Wisconsin Gov. Scott McCallum said the Milwaukee program is likely to face continued political and ideological assaults.
"This will be a constant battle. We will need to constantly prove ourselves, which is good," he said.
Florida's 1999 voucher law was the first to cover an entire state. It limits eligibility to students at public schools that fail a state grading system two years out of four - about 9,000 students at last count.
The Florida law has been challenged in court and critics said they would press the case despite the Supreme Court decision.
Despite the endorsement from the nation's high court, Ohio Gov. Bob Taft and state school Superintendent Susan Tave Zelman said the Cleveland program won't yet be changed and that the state will continue to evaluate whether it helps low-performing students.
"The Supreme Court is back on the first test - the voucher program is constitutional," Zelman said. "But the jury's still out on the second test - how well this program raises the academic performance of our students."
Zelman said research so far is inconclusive on whether the Cleveland program improves student achievement. A study to answer that question is under way.
Ohio lawmakers implemented the Cleveland program in 1996 when the city's public school system was in shambles. Vouchers were designed to give poor children choices, though critics said they would take money away from struggling public school systems.
The program allows parents to use taxpayer money, between $1,875 and $2,250 per student, to send their children to religious and other private schools in Cleveland or to public schools in adjacent districts for grades kindergarten through eight. The program began with about 2,000 children, and now has about 4,400 children.
Attorney General Betty Montgomery said she expects more parents will enroll their children now.
"We fully anticipate this program will blossom," she said.

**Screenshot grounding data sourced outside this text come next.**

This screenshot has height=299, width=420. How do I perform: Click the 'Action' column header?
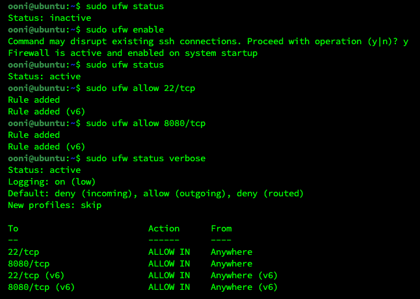(x=164, y=229)
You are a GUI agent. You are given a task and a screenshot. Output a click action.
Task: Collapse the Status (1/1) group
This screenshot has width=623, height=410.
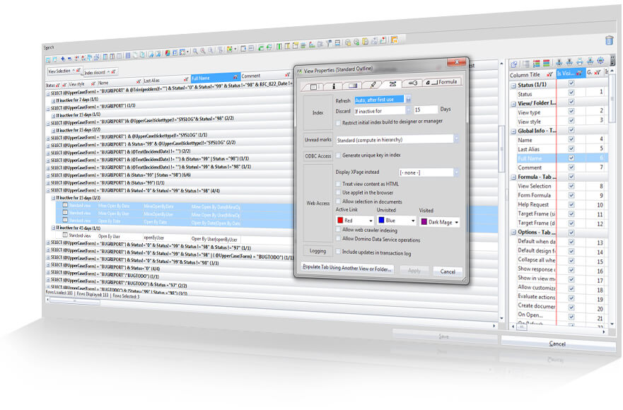click(x=513, y=86)
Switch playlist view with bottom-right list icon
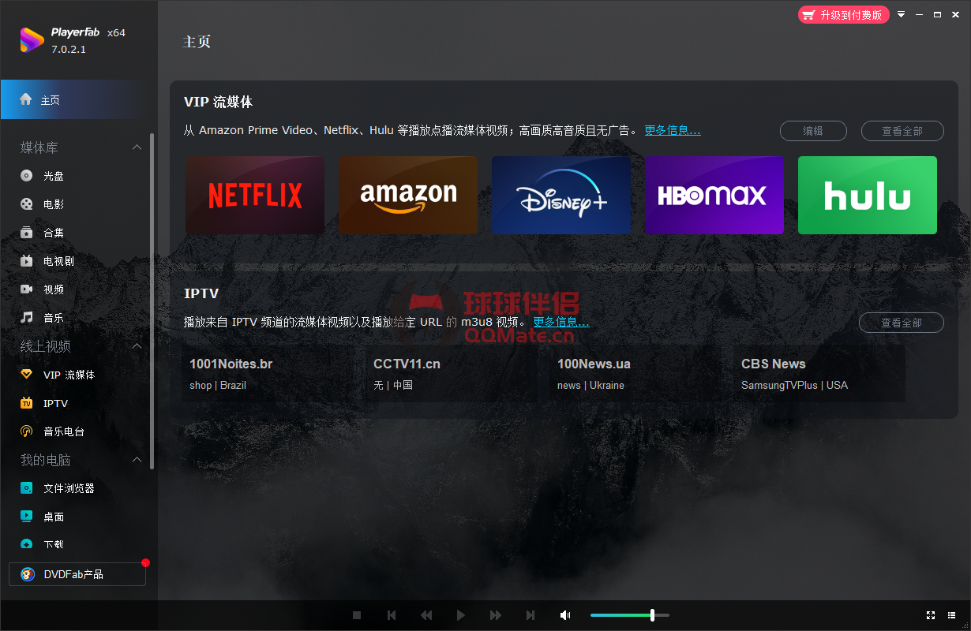This screenshot has width=971, height=631. pos(952,614)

Clive Belfield, an education and economics professor at Columbia University, said school-choice advocates will probably use the Supreme Court ruling to push for vouchers to be used in more inner-city school districts, regardless of whether such programs improve education significantly.
"Voucher proponents say freedom of choice is the main issue," he said.
Republican Sen. George Voinovich, who as governor initiated vouchers in Ohio, said states once interested in creating such programs were waiting until the court case was settled.
"Now that that issue is over, I think many of them will give it serious consideration again, particularly in states and districts where they have failing schools," he said.
AP-ES-06-27-02 1815EDT
I'm stunned. This decision promises to fundamentally alter the nature of education for our children in a very positive way. It's probably the most important Supreme Court decision since Roe v. Wade, and there is very little discussion of it here at FR.
All you anti-Bush morons had better smell the coffee on these type of decisions and not act like little temper tots because everything you want can not be had today!
Also focuses on cost control - like why private schools with low-paid teachers and low per-student spending have consistently better outcomes.
Teachers' unions and school boards and bureaucrats - a case of "company unions" if ever one existed - always tell us we can only improve outcomes by spending more per kid and raising teacher pay. Vouchers moving more kids into low-cost schools with better outcomes will challenge that as never before.
So? we're using taxpayer money now to indoctrinate them in a lack of religious belief. Such sanctimony!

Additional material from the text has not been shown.